Help- Swimming in Milk Chocolate
Well, not quite swimming yet, but getting there. Some friends very kindly brought over 2 kilos of Cadbury's Dairy Milk from England. Yes, 2 kilos. Unfortunately, I'm not actually a fan of milk chocolate, and this batch tastes particularly cloying and sweet to me (although that may still be the lingering effects of holiday eating).
Any suggestions for what I can do with it (apart from the obvious of curling in bed for a weekend avec chocolate and movies)? I will likely chop some up into bits and use in cookies and brownies, but most other chocolate desserts I enjoy are better with darker chocolates.
I finally did it- I unearthed the first of the chocolate and, voila, Cointreau brownies appeared, thanks to the February Gourmet (they must have been snooping in my kitchen, because it was all about milk chocolate this month).
In case anyone's interested, the recipe is here: http://www.epicurious.com/recipes/recipe_views/views/237216.
I added the zest of one orange, about 2 tbsps Cointreau, and 2 tsp nutmeg. They're a bit sticky and heavy, so I'll work on making them a little more cake-y and less fudge-y for next time, but so far they make for a very decent mid-afternoon pick-me-up.
Chocolatechipkt, I'm afraid you've got about 5 minutes left before it all disappears :).
Hi all, thanks so much for the suggestions.
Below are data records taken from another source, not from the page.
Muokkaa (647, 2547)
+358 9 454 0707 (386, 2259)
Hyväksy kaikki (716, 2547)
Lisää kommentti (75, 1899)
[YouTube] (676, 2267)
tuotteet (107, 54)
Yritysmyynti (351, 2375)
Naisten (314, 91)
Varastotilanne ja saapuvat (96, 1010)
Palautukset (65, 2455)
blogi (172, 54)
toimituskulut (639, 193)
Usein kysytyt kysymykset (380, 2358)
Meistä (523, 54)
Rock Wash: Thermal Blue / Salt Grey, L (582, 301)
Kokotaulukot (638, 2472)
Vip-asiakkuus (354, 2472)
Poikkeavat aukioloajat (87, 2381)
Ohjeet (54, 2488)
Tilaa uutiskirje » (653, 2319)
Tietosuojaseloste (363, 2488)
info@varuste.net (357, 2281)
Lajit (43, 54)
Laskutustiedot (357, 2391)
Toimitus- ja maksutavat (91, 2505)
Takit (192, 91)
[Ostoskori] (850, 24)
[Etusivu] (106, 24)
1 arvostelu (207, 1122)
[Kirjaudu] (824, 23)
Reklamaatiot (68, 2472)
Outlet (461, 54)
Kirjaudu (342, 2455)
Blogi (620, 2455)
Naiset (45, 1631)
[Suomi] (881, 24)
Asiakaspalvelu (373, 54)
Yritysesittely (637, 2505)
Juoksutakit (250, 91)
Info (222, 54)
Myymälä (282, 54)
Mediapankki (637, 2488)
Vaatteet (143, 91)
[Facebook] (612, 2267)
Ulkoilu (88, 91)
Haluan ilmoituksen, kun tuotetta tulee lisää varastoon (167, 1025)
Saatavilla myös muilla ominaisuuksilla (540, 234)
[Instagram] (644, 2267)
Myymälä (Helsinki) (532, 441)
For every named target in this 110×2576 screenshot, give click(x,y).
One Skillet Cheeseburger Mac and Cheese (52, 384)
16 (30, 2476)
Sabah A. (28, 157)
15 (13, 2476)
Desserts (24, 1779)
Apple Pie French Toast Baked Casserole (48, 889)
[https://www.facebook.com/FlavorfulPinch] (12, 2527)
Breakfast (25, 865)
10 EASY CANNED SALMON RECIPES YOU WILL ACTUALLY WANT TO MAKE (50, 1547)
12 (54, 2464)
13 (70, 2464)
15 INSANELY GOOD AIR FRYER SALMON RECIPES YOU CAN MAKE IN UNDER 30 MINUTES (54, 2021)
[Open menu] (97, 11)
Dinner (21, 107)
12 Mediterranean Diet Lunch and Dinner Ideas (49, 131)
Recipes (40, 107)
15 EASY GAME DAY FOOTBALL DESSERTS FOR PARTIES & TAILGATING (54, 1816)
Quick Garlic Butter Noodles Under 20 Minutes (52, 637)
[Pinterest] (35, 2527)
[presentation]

I'd gotten so put off by the sweetness factor that my mind simply went blank on the what-do-I-make front. But now I'm starting to wish I had another kilo or two on my hands...
Again, thank you for all the suggestions and recipes. This is my first such post on this site, and I'm duly impressed at how helpful people are. Truffles (with brandy and/or coffee, no less), cakes, toffees, and pb candies coming right up!
A really easy recipe for some yummy peanut butter candy, an easy way to use up the milk chocolate. This is always a big hit, and is so simple!
1 cup peanut butter, (skippy or jif work better than the natural kinds)
1 box confectioner's sugar
1 stick butter
Soften butter and mix with pnut butter and sugar. Spread into a greased pan.
Melt (lots) of chocolate and pour over the pnut butter base. Refridgerate overnight, cut and serve. YUM!
Another vote for truffles. I made a boatload of them over Christmas which DH is enjoying mightily.
Remember you can always mix the milk chocolate with some dark or unsweetened chocolate to give it more intensity. This works well in ganache or other recipes which call for melted chocolate. I'm usually going the other way because I keep unsweetened on hand for baking and I mix this with lighter chocolate or cream for fillings and couverture.
truffles! Valentine's day is just around the corner....
English toffee--use generous amount to coat both sides of toffee chunks, then dip in chopped toasted almonds.
For toffee, melt 1/2 c water, 1 lb. butter and 2 c. sugar.
Stir over med flame till mixture reaches 300 degrees. Add warm toasted blanched almonds, stir till reaches 320, pour onto rimmed cookie sheet. Quickly(!) spread to even thickness, about 5/8", and score into 2" squares; when firm break apart and dip & coat. Makes about 3-4 # candy.